* **What is being asked**:
Could you reproduce all of the records exactly?

Records from a data source
== == ==

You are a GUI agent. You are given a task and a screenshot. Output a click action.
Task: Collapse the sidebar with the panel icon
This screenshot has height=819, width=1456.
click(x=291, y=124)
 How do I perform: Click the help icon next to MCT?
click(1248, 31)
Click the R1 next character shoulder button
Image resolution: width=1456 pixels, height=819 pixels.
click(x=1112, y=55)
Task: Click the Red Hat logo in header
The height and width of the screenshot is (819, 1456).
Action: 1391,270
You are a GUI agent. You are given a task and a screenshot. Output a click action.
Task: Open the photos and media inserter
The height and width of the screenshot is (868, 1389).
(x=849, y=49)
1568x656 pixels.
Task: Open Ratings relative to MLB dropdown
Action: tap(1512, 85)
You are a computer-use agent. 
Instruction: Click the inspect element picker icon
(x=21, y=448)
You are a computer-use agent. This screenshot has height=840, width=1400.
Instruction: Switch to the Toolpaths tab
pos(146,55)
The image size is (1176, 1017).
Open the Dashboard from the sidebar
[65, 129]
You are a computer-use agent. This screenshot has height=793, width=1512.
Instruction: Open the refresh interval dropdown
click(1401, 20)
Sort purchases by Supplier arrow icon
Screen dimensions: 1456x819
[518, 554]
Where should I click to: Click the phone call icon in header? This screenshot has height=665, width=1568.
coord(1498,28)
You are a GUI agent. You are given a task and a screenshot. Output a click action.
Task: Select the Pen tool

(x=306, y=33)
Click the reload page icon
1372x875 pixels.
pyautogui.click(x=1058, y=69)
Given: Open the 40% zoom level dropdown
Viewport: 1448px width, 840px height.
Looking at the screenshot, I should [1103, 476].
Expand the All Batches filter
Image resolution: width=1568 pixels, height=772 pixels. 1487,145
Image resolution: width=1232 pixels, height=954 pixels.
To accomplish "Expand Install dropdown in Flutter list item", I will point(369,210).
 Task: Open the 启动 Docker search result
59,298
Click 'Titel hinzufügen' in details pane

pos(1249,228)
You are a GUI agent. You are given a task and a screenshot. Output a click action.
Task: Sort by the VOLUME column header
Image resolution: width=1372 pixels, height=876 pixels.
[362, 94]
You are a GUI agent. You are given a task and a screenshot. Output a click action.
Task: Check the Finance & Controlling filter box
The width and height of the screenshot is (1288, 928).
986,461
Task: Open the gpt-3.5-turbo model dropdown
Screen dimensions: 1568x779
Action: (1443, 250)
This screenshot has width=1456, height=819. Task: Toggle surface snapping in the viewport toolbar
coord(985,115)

== == ==

* **Result**:
You are a GUI agent. You are given a task and a screenshot. Output a click action.
Task: Collapse the sidebar with the panel icon
This screenshot has height=819, width=1456.
click(x=291, y=124)
 How do I perform: Click the help icon next to MCT?
click(1248, 31)
Click the R1 next character shoulder button
Image resolution: width=1456 pixels, height=819 pixels.
click(x=1112, y=55)
Task: Click the Red Hat logo in header
The height and width of the screenshot is (819, 1456).
Action: 1391,270
You are a GUI agent. You are given a task and a screenshot. Output a click action.
Task: Open the photos and media inserter
The height and width of the screenshot is (868, 1389).
(x=849, y=49)
1568x656 pixels.
Task: Open Ratings relative to MLB dropdown
Action: tap(1512, 85)
You are a computer-use agent. 
Instruction: Click the inspect element picker icon
(x=21, y=448)
You are a computer-use agent. This screenshot has height=840, width=1400.
Instruction: Switch to the Toolpaths tab
pos(146,55)
The image size is (1176, 1017).
Open the Dashboard from the sidebar
[65, 129]
You are a computer-use agent. This screenshot has height=793, width=1512.
Instruction: Open the refresh interval dropdown
click(1401, 20)
Sort purchases by Supplier arrow icon
Screen dimensions: 1456x819
[518, 554]
Where should I click to: Click the phone call icon in header? This screenshot has height=665, width=1568.
coord(1498,28)
You are a GUI agent. You are given a task and a screenshot. Output a click action.
Task: Select the Pen tool

(x=306, y=33)
Click the reload page icon
1372x875 pixels.
pyautogui.click(x=1058, y=69)
Given: Open the 40% zoom level dropdown
Viewport: 1448px width, 840px height.
Looking at the screenshot, I should [1103, 476].
Expand the All Batches filter
Image resolution: width=1568 pixels, height=772 pixels. 1487,145
Image resolution: width=1232 pixels, height=954 pixels.
To accomplish "Expand Install dropdown in Flutter list item", I will point(369,210).
 Task: Open the 启动 Docker search result
59,298
Click 'Titel hinzufügen' in details pane

pos(1249,228)
You are a GUI agent. You are given a task and a screenshot. Output a click action.
Task: Sort by the VOLUME column header
Image resolution: width=1372 pixels, height=876 pixels.
[362, 94]
You are a GUI agent. You are given a task and a screenshot. Output a click action.
Task: Check the Finance & Controlling filter box
The width and height of the screenshot is (1288, 928).
986,461
Task: Open the gpt-3.5-turbo model dropdown
Screen dimensions: 1568x779
Action: (1443, 250)
This screenshot has width=1456, height=819. Task: Toggle surface snapping in the viewport toolbar
coord(985,115)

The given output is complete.